Instructions for the task: Write out all the data again, exactly.

Provided information:
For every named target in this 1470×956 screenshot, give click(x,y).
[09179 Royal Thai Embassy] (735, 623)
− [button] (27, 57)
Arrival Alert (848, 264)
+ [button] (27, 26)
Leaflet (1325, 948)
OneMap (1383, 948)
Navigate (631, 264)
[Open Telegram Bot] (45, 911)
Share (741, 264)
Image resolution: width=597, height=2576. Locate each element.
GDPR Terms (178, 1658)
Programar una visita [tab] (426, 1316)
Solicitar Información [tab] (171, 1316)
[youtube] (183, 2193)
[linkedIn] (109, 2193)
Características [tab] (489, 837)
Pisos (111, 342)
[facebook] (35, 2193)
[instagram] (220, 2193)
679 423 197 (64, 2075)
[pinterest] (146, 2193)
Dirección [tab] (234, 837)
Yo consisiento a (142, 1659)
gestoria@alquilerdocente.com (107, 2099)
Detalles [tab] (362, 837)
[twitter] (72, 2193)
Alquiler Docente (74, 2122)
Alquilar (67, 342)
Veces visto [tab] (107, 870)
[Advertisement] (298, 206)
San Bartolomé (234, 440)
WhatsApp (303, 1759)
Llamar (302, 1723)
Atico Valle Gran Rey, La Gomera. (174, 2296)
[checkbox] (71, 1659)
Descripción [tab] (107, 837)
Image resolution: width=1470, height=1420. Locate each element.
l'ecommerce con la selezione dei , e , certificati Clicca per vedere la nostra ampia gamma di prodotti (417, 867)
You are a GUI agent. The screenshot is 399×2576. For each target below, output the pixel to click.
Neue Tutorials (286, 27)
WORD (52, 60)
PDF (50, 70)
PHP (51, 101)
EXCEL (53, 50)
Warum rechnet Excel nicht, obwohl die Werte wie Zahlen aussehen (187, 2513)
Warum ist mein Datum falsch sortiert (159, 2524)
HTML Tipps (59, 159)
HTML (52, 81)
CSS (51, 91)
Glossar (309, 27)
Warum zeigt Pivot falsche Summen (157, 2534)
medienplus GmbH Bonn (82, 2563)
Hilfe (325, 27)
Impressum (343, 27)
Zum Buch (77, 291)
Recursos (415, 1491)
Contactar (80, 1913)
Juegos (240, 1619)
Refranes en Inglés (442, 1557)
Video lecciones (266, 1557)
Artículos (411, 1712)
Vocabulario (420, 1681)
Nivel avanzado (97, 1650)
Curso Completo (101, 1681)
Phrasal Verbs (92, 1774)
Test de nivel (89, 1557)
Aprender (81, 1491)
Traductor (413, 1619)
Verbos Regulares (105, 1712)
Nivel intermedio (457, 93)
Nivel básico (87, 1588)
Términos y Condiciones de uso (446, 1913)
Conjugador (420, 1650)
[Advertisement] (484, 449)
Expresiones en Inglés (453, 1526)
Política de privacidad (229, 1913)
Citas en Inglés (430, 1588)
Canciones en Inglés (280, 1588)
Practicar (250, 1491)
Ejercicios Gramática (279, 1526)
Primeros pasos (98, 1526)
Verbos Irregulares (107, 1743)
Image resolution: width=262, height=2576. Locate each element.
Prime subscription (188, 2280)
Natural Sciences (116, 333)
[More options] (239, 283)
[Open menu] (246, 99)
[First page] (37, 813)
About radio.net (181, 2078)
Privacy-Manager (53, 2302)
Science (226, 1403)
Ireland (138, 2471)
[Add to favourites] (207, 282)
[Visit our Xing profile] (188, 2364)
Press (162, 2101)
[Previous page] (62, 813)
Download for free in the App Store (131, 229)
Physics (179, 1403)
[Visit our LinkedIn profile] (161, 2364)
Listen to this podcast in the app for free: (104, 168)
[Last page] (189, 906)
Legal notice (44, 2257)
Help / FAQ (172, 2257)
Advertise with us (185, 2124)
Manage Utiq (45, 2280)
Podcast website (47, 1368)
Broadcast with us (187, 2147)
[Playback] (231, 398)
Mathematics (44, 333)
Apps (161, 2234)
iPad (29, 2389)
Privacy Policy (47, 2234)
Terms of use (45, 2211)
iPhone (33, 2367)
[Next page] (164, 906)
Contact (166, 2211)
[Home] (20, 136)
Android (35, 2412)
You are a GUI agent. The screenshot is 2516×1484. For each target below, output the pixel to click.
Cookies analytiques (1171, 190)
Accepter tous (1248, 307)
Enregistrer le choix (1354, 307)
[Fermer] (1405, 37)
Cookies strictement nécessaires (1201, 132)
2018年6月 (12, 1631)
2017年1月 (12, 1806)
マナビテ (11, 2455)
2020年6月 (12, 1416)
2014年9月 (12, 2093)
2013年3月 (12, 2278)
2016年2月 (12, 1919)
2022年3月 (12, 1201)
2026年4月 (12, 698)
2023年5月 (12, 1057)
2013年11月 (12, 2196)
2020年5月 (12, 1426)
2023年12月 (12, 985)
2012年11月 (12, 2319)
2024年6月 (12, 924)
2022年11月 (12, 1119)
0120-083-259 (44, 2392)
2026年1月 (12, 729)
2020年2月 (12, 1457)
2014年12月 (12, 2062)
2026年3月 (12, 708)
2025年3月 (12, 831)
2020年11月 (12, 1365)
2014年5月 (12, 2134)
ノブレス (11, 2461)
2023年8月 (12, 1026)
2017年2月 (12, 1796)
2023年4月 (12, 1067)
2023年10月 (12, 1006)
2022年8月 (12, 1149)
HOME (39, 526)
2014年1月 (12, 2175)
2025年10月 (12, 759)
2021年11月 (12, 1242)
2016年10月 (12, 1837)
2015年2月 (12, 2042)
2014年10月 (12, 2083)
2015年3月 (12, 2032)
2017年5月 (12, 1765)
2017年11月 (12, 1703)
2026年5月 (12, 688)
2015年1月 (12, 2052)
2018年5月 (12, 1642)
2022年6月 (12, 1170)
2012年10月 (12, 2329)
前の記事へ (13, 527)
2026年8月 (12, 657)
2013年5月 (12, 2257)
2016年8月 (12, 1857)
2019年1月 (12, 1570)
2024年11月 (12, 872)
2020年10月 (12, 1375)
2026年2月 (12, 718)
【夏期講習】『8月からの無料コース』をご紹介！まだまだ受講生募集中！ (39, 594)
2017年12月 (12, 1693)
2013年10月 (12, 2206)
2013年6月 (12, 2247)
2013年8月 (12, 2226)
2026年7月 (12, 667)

Answer to this problem:
For every named target in this 1470×956 screenshot, give click(x,y).
[09179 Royal Thai Embassy] (735, 623)
− [button] (27, 57)
Arrival Alert (848, 264)
+ [button] (27, 26)
Leaflet (1325, 948)
OneMap (1383, 948)
Navigate (631, 264)
[Open Telegram Bot] (45, 911)
Share (741, 264)
Image resolution: width=597, height=2576. Locate each element.
GDPR Terms (178, 1658)
Programar una visita [tab] (426, 1316)
Solicitar Información [tab] (171, 1316)
[youtube] (183, 2193)
[linkedIn] (109, 2193)
Características [tab] (489, 837)
Pisos (111, 342)
[facebook] (35, 2193)
[instagram] (220, 2193)
679 423 197 (64, 2075)
[pinterest] (146, 2193)
Dirección [tab] (234, 837)
Yo consisiento a (142, 1659)
gestoria@alquilerdocente.com (107, 2099)
Detalles [tab] (362, 837)
[twitter] (72, 2193)
Alquiler Docente (74, 2122)
Alquilar (67, 342)
Veces visto [tab] (107, 870)
[Advertisement] (298, 206)
San Bartolomé (234, 440)
WhatsApp (303, 1759)
Llamar (302, 1723)
Atico Valle Gran Rey, La Gomera. (174, 2296)
[checkbox] (71, 1659)
Descripción [tab] (107, 837)
Image resolution: width=1470, height=1420. Locate each element.
l'ecommerce con la selezione dei , e , certificati Clicca per vedere la nostra ampia gamma di prodotti (417, 867)
You are a GUI agent. The screenshot is 399×2576. For each target below, output the pixel to click.
Neue Tutorials (286, 27)
WORD (52, 60)
PDF (50, 70)
PHP (51, 101)
EXCEL (53, 50)
Warum rechnet Excel nicht, obwohl die Werte wie Zahlen aussehen (187, 2513)
Warum ist mein Datum falsch sortiert (159, 2524)
HTML Tipps (59, 159)
HTML (52, 81)
CSS (51, 91)
Glossar (309, 27)
Warum zeigt Pivot falsche Summen (157, 2534)
medienplus GmbH Bonn (82, 2563)
Hilfe (325, 27)
Impressum (343, 27)
Zum Buch (77, 291)
Recursos (415, 1491)
Contactar (80, 1913)
Juegos (240, 1619)
Refranes en Inglés (442, 1557)
Video lecciones (266, 1557)
Artículos (411, 1712)
Vocabulario (420, 1681)
Nivel avanzado (97, 1650)
Curso Completo (101, 1681)
Phrasal Verbs (92, 1774)
Test de nivel (89, 1557)
Aprender (81, 1491)
Traductor (413, 1619)
Verbos Regulares (105, 1712)
Nivel intermedio (457, 93)
Nivel básico (87, 1588)
Términos y Condiciones de uso (446, 1913)
Conjugador (420, 1650)
[Advertisement] (484, 449)
Expresiones en Inglés (453, 1526)
Política de privacidad (229, 1913)
Citas en Inglés (430, 1588)
Canciones en Inglés (280, 1588)
Practicar (250, 1491)
Ejercicios Gramática (279, 1526)
Primeros pasos (98, 1526)
Verbos Irregulares (107, 1743)
Image resolution: width=262, height=2576. Locate each element.
Prime subscription (188, 2280)
Natural Sciences (116, 333)
[More options] (239, 283)
[Open menu] (246, 99)
[First page] (37, 813)
About radio.net (181, 2078)
Privacy-Manager (53, 2302)
Science (226, 1403)
Ireland (138, 2471)
[Add to favourites] (207, 282)
[Visit our Xing profile] (188, 2364)
Press (162, 2101)
[Previous page] (62, 813)
Download for free in the App Store (131, 229)
Physics (179, 1403)
[Visit our LinkedIn profile] (161, 2364)
Listen to this podcast in the app for free: (104, 168)
[Last page] (189, 906)
Legal notice (44, 2257)
Help / FAQ (172, 2257)
Advertise with us (185, 2124)
Manage Utiq (45, 2280)
Podcast website (47, 1368)
Broadcast with us (187, 2147)
[Playback] (231, 398)
Mathematics (44, 333)
Apps (161, 2234)
iPad (29, 2389)
Privacy Policy (47, 2234)
Terms of use (45, 2211)
iPhone (33, 2367)
[Next page] (164, 906)
Contact (166, 2211)
[Home] (20, 136)
Android (35, 2412)
You are a GUI agent. The screenshot is 2516×1484. For each target below, output the pixel to click.
Cookies analytiques (1171, 190)
Accepter tous (1248, 307)
Enregistrer le choix (1354, 307)
[Fermer] (1405, 37)
Cookies strictement nécessaires (1201, 132)
2018年6月 (12, 1631)
2017年1月 (12, 1806)
マナビテ (11, 2455)
2020年6月 (12, 1416)
2014年9月 (12, 2093)
2013年3月 (12, 2278)
2016年2月 (12, 1919)
2022年3月 (12, 1201)
2026年4月 (12, 698)
2023年5月 (12, 1057)
2013年11月 (12, 2196)
2020年5月 (12, 1426)
2023年12月 (12, 985)
2012年11月 (12, 2319)
2024年6月 (12, 924)
2022年11月 (12, 1119)
0120-083-259 (44, 2392)
2026年1月 (12, 729)
2020年2月 (12, 1457)
2014年12月 (12, 2062)
2026年3月 (12, 708)
2025年3月 (12, 831)
2020年11月 (12, 1365)
2014年5月 (12, 2134)
ノブレス (11, 2461)
2023年8月 (12, 1026)
2017年2月 (12, 1796)
2023年4月 (12, 1067)
2023年10月 (12, 1006)
2022年8月 (12, 1149)
HOME (39, 526)
2014年1月 (12, 2175)
2025年10月 (12, 759)
2021年11月 (12, 1242)
2016年10月 (12, 1837)
2015年2月 (12, 2042)
2014年10月 (12, 2083)
2015年3月 (12, 2032)
2017年5月 (12, 1765)
2017年11月 (12, 1703)
2026年5月 (12, 688)
2015年1月 (12, 2052)
2018年5月 (12, 1642)
2022年6月 (12, 1170)
2012年10月 (12, 2329)
前の記事へ (13, 527)
2026年8月 (12, 657)
2013年5月 (12, 2257)
2016年8月 (12, 1857)
2019年1月 (12, 1570)
2024年11月 (12, 872)
2020年10月 (12, 1375)
2026年2月 (12, 718)
【夏期講習】『8月からの無料コース』をご紹介！まだまだ受講生募集中！ (39, 594)
2017年12月 (12, 1693)
2013年10月 (12, 2206)
2013年6月 (12, 2247)
2013年8月 (12, 2226)
2026年7月 (12, 667)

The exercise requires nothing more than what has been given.